Utah Business Law:
Utah's LLC Certificate of Organization Requirements
By Benjamin T. Beasley. Ben Beasley is a partner at the law firm of Freeman Lovell. His practice is focused on business, finance, and real estate law. He received his juris doctor degree from Harvard Law School.
Contact Ben at email@example.com.
In Utah, a limited liability company is often a good structure to use for your company. Creating an LLC in Utah can be straightforward, but may be difficult or intimidating if you have never done it before. We help move our clients’ businesses forward, including by creating the Certificate of Organization that creates your LLC and is registered with the Utah Division of Corporations. Properly creating and registering your Certificate of Organization is the first step in creating your business. Normally, a document set for a new LLC includes a Certificate of Organization, an Operating Agreement, an SS-4, an EIN letter from the Internal Revenue Service, a Third Party Authorization and Designation, and employment documents like a Non-disclosure Agreement, Proprietary Information and Inventions Assignment, and Employment Agreement. Each of these documents accomplishes a specific need for a limited liability company. This article focuses on the Certificate of Organization.
Basic Requirements for a Certificate of Organization
Utah law governs how an LLC here is set up and operates. The Utah Revised Uniform Limited Liability Company Act is found in Utah Code Annotated 48-3a, and the section on formation is at U.C.A. 48-3a-2. U.C.A. 48-3a-2-201 lists the requirements for a Certificate of Organization. At minimum, the Certificate of Organization must list the following:
The name of the limited liability company
The street address and mailing address of the principal office of the limited liability company
The name of the entity’s registered agent, with the address if using a noncommercial registered agent, and other information required by U.C.A. 16-17-203
If relevant, low-profit status information, professional services company information, and/or series LLC information
The Certificate of Organization may also contain other statements
The limited liability company is formed in Utah when the certificate of organization is filed with the Utah Division of Corporations and there is at least one member of the LLC.
Naming a Utah LLC
There are certain requirements for how you can name an LLC in Utah. In order to comply with Utah law, your entity’s name must include the words “limited liability company” or “limited company” or the abbreviation “L.L.C.”, “LLC”, “L.C.”, or “LC”. “Limited” may be abbreviated as “Ltd.”, and “company” may be abbreviated as “Co.”. Any of these are allowed, but the approach that seems most typical is to name the entity [name], LLC.
When we help a client form an LLC, we confirm with the Utah Division of Corporations that the proposed name has not already been taken. Accordingly, we normally will request a client provide us with a couple of different name options so that if their first choice is not available, we can just use another option.

______

Task list:
[1] In the Utah LLC article, what two conditions must be met for a limited liability company to be formed in Utah?
[2] Write out the passage of the Utah LLC article starting at "When we help" and ending at "use another option.".

Recorded information:

______

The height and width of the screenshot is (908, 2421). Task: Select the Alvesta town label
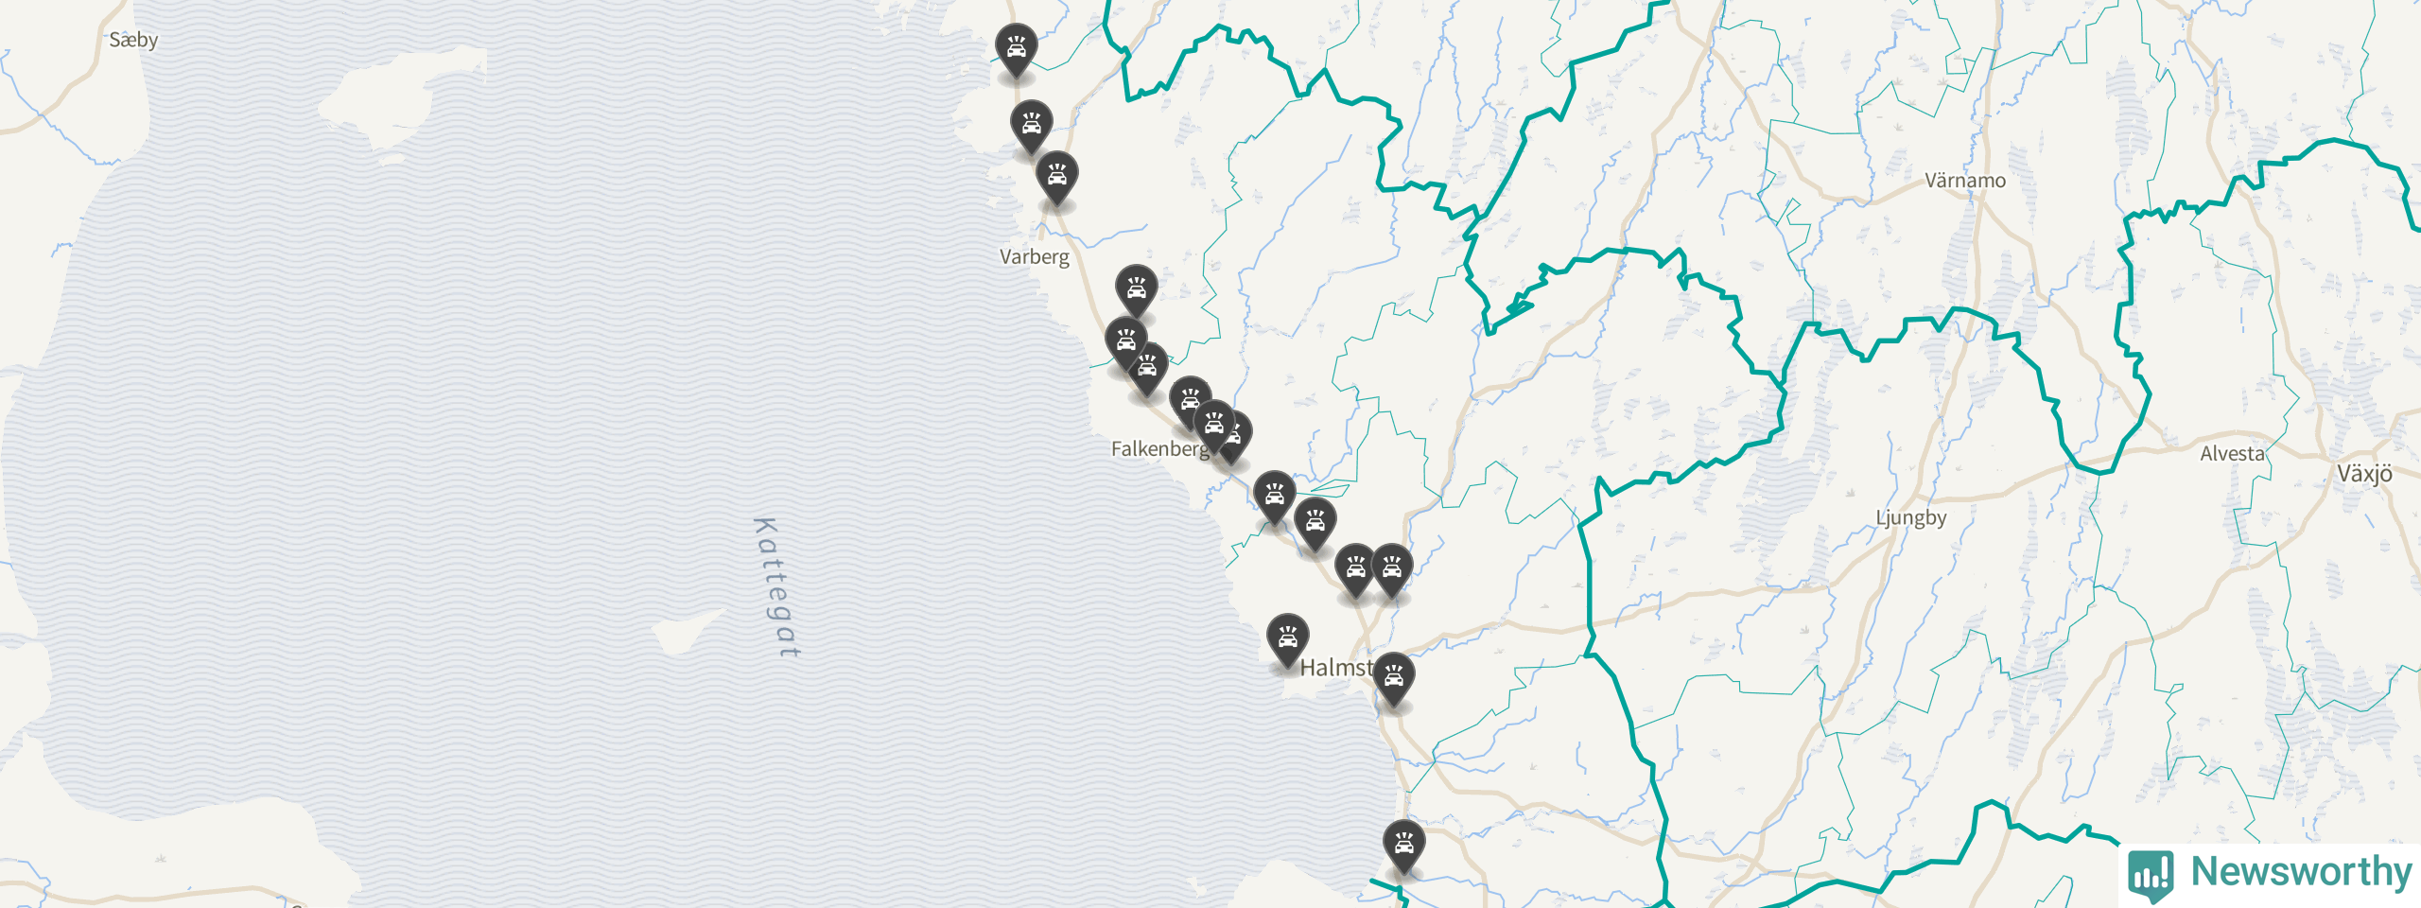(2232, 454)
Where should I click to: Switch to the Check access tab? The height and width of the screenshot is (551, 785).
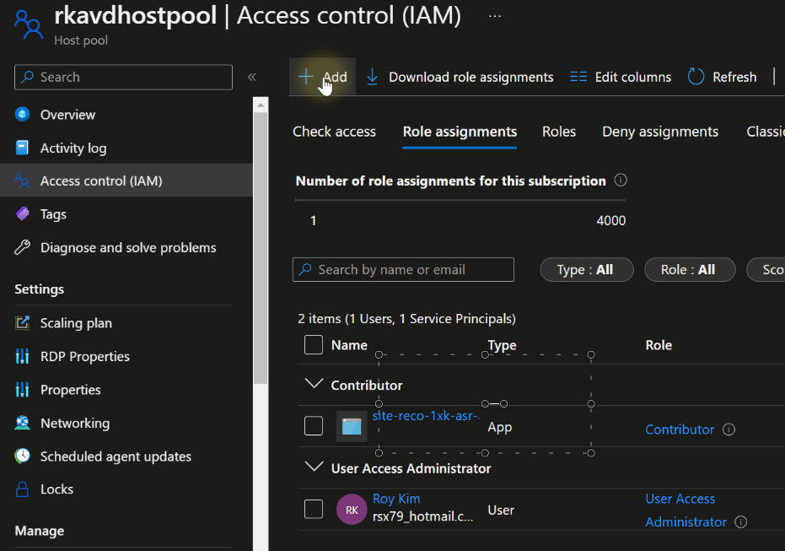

______

Answers for the exercise:
[1] The certificate of organization must be filed with the Utah Division of Corporations, and the LLC must have at least one member.

[2]
When we help a client form an LLC, we confirm with the Utah Division of Corporations that the proposed name has not already been taken. Accordingly, we normally will request a client provide us with a couple of different name options so that if their first choice is not available, we can just use another option.